# PROVIDED RECORDS:
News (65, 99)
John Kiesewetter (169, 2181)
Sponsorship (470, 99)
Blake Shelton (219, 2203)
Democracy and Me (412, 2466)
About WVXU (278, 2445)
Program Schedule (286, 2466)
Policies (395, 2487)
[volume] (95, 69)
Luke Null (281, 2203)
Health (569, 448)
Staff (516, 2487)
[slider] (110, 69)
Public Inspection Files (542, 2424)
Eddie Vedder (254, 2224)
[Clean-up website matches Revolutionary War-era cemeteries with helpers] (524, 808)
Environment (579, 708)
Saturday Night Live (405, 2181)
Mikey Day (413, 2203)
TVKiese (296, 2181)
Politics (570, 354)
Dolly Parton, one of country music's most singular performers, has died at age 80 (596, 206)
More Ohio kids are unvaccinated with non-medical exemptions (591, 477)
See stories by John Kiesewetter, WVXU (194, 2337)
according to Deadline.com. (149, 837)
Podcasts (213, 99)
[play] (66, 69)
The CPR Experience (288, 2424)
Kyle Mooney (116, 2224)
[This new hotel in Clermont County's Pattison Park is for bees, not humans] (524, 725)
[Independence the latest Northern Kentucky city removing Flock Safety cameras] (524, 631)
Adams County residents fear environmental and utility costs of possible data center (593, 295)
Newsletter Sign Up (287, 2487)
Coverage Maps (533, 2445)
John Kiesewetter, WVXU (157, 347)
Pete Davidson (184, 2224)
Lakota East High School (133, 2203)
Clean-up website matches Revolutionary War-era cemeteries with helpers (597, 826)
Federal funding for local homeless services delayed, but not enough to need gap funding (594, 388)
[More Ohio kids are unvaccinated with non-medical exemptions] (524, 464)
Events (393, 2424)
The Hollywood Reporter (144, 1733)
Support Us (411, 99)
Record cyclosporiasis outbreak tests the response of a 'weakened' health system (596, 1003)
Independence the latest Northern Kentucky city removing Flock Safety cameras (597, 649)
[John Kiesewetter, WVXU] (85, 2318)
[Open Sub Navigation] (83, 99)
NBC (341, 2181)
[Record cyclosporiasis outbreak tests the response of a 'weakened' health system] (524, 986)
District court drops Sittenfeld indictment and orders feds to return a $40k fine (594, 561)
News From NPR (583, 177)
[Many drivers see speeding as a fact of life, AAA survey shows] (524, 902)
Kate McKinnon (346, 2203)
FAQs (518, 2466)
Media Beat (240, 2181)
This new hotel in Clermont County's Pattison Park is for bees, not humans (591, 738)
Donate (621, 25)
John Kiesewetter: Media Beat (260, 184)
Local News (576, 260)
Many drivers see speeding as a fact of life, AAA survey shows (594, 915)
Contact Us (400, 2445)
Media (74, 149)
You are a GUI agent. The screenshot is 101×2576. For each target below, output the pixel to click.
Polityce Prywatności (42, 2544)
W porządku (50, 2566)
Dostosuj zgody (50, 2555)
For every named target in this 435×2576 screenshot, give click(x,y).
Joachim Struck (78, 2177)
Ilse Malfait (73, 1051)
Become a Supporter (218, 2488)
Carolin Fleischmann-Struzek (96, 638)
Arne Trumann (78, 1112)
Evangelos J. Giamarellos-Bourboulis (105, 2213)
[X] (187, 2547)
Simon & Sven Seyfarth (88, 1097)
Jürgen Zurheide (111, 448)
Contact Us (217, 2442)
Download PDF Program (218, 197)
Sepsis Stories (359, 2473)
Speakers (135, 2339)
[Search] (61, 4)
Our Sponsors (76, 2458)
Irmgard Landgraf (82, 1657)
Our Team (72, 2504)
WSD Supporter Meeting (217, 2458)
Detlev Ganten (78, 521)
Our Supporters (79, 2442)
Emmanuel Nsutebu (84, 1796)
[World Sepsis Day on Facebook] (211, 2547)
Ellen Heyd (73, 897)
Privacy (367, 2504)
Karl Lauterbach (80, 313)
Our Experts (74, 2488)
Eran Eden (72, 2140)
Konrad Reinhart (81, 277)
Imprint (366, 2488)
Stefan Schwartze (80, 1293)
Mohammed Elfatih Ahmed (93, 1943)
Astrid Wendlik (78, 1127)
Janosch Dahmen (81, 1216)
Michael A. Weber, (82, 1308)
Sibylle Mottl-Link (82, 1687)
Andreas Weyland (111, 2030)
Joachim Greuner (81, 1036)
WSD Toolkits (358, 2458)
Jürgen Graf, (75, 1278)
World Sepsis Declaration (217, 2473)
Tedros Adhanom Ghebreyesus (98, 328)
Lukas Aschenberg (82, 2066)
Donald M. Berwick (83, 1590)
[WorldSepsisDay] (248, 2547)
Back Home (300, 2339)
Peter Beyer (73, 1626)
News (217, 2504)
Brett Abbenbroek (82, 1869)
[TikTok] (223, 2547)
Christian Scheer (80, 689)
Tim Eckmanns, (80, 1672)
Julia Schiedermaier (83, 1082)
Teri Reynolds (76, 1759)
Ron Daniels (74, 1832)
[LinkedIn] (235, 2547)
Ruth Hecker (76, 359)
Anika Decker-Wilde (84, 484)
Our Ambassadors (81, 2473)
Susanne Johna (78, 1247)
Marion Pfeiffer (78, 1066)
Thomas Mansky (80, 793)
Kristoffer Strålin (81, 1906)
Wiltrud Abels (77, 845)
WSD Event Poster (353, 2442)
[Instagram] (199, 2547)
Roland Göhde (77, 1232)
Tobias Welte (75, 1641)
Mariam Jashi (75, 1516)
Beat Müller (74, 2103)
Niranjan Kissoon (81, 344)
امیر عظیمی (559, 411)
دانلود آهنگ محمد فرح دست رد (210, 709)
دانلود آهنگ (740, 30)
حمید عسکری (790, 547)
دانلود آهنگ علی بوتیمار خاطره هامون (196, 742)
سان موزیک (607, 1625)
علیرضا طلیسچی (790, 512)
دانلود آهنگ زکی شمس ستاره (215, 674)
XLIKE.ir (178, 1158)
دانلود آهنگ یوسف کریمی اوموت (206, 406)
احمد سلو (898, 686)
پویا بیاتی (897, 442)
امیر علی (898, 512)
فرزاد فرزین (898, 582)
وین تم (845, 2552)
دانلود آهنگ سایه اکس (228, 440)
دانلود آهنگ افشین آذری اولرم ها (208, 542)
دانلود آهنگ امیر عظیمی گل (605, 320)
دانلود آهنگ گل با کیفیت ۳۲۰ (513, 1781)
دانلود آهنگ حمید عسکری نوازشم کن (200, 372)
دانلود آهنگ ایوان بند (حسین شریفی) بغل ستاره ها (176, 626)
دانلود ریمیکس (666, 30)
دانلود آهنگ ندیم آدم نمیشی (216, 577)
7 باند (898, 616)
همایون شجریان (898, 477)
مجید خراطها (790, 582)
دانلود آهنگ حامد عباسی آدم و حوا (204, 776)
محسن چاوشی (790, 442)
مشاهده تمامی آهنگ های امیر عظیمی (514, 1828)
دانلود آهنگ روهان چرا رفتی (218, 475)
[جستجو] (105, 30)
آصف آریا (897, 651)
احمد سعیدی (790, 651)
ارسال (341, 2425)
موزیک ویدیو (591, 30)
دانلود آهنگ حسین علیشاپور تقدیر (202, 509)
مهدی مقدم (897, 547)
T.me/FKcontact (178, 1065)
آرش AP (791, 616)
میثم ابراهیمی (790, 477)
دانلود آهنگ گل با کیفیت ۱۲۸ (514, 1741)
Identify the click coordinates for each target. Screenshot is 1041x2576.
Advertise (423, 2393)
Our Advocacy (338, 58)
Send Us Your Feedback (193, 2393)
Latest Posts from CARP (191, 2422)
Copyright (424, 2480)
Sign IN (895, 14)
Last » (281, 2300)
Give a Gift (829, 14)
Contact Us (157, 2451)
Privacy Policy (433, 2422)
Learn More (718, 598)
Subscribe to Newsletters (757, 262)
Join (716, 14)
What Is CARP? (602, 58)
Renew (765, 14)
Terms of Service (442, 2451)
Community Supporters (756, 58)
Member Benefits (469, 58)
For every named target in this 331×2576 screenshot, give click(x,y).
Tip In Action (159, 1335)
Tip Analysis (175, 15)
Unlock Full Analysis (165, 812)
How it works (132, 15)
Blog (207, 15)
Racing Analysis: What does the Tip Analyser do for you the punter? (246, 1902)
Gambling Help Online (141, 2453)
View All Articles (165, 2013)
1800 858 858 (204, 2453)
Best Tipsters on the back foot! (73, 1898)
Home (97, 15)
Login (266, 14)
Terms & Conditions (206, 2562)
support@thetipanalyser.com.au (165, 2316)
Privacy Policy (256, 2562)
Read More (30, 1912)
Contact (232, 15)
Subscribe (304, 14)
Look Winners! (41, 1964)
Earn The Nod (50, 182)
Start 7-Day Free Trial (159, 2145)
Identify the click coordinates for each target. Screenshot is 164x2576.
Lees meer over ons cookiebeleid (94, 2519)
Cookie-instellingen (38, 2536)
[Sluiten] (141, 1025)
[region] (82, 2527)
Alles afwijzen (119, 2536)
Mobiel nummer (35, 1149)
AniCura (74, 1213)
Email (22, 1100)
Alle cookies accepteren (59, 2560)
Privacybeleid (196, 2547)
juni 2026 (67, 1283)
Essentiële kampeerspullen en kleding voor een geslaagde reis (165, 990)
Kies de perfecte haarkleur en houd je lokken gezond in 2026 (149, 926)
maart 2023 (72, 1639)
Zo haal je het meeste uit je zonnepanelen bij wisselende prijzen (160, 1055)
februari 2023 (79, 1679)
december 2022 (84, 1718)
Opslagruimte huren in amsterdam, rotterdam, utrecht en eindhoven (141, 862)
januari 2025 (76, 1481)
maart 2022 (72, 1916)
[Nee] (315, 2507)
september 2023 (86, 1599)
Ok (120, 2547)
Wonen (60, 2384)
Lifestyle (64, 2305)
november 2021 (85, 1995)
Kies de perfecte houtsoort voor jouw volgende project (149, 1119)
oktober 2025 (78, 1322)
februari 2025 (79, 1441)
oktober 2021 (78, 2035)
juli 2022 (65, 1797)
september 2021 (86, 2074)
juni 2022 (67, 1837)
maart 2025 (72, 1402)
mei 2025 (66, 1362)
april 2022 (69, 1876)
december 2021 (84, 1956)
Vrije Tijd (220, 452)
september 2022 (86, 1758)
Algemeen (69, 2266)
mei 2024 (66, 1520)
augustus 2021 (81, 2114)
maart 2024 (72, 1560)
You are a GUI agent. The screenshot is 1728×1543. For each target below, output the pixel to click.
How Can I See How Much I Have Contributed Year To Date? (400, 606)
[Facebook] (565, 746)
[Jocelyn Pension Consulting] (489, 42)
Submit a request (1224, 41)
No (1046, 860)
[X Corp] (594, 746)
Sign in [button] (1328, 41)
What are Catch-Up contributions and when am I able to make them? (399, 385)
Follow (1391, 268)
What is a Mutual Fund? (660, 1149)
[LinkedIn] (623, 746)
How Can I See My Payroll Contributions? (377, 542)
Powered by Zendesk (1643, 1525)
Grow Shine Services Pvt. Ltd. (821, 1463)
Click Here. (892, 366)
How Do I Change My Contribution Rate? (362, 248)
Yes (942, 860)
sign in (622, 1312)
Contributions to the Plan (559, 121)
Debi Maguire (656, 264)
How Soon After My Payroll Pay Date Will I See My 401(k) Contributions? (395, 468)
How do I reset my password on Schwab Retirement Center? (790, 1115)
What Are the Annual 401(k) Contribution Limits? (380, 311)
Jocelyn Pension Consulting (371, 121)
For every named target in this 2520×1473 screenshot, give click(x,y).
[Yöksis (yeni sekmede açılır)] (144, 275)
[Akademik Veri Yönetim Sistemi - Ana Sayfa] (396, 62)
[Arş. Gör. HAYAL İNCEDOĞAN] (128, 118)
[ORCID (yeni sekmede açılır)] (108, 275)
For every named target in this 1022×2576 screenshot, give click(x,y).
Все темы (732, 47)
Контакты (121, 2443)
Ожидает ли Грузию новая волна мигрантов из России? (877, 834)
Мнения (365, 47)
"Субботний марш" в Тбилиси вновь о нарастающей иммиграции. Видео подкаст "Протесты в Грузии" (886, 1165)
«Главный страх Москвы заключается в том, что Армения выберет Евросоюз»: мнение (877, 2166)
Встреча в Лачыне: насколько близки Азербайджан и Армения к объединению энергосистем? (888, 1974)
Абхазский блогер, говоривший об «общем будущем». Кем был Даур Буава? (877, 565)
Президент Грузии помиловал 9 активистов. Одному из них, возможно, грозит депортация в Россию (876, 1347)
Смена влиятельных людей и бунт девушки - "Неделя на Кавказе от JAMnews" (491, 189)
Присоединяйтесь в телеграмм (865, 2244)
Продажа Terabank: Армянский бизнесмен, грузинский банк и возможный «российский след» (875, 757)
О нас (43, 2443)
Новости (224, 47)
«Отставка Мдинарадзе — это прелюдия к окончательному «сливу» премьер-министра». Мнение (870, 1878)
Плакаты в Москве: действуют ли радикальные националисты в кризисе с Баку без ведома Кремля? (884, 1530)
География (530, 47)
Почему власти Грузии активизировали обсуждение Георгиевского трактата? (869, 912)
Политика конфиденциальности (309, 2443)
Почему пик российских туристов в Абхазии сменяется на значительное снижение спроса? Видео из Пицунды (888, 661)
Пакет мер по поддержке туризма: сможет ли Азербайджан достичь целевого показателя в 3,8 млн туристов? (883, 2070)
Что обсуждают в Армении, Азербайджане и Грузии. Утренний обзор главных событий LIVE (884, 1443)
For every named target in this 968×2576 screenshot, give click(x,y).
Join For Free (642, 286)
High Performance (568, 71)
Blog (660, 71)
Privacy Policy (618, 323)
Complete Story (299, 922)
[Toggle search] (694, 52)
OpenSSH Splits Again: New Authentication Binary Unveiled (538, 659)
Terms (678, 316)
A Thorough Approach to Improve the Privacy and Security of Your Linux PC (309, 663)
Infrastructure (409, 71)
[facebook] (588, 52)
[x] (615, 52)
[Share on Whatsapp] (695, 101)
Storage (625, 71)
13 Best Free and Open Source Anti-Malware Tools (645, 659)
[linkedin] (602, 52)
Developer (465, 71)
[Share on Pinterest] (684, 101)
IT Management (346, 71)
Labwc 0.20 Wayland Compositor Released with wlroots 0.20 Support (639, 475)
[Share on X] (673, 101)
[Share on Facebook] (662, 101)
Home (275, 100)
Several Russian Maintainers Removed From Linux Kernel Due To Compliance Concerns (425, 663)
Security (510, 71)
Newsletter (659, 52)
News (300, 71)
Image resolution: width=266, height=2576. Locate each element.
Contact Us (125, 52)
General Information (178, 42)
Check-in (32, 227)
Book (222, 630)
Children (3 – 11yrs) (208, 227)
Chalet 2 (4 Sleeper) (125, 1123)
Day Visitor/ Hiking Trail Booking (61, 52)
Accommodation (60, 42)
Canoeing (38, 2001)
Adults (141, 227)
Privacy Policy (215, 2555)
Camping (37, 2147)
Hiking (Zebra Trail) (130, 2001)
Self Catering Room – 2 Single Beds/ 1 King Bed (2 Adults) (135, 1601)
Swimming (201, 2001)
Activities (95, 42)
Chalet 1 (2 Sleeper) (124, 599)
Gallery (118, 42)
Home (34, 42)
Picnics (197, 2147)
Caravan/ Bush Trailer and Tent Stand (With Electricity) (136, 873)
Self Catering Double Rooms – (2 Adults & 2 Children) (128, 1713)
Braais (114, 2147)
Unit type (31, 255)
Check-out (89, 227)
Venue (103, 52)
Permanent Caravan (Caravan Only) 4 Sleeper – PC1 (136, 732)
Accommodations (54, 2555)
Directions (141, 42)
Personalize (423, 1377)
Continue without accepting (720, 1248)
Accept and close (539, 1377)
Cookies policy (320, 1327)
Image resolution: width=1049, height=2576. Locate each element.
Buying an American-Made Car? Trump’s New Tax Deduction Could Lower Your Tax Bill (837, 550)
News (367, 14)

# TASK BRIEF:
Beginning at the first line above, repeat exactly until the line containing "according to Deadline.com. (149, 837)", which is included.

# YOUR RESPONSE:
News (65, 99)
John Kiesewetter (169, 2181)
Sponsorship (470, 99)
Blake Shelton (219, 2203)
Democracy and Me (412, 2466)
About WVXU (278, 2445)
Program Schedule (286, 2466)
Policies (395, 2487)
[volume] (95, 69)
Luke Null (281, 2203)
Health (569, 448)
Staff (516, 2487)
[slider] (110, 69)
Public Inspection Files (542, 2424)
Eddie Vedder (254, 2224)
[Clean-up website matches Revolutionary War-era cemeteries with helpers] (524, 808)
Environment (579, 708)
Saturday Night Live (405, 2181)
Mikey Day (413, 2203)
TVKiese (296, 2181)
Politics (570, 354)
Dolly Parton, one of country music's most singular performers, has died at age 80 (596, 206)
More Ohio kids are unvaccinated with non-medical exemptions (591, 477)
See stories by John Kiesewetter, WVXU (194, 2337)
according to Deadline.com. (149, 837)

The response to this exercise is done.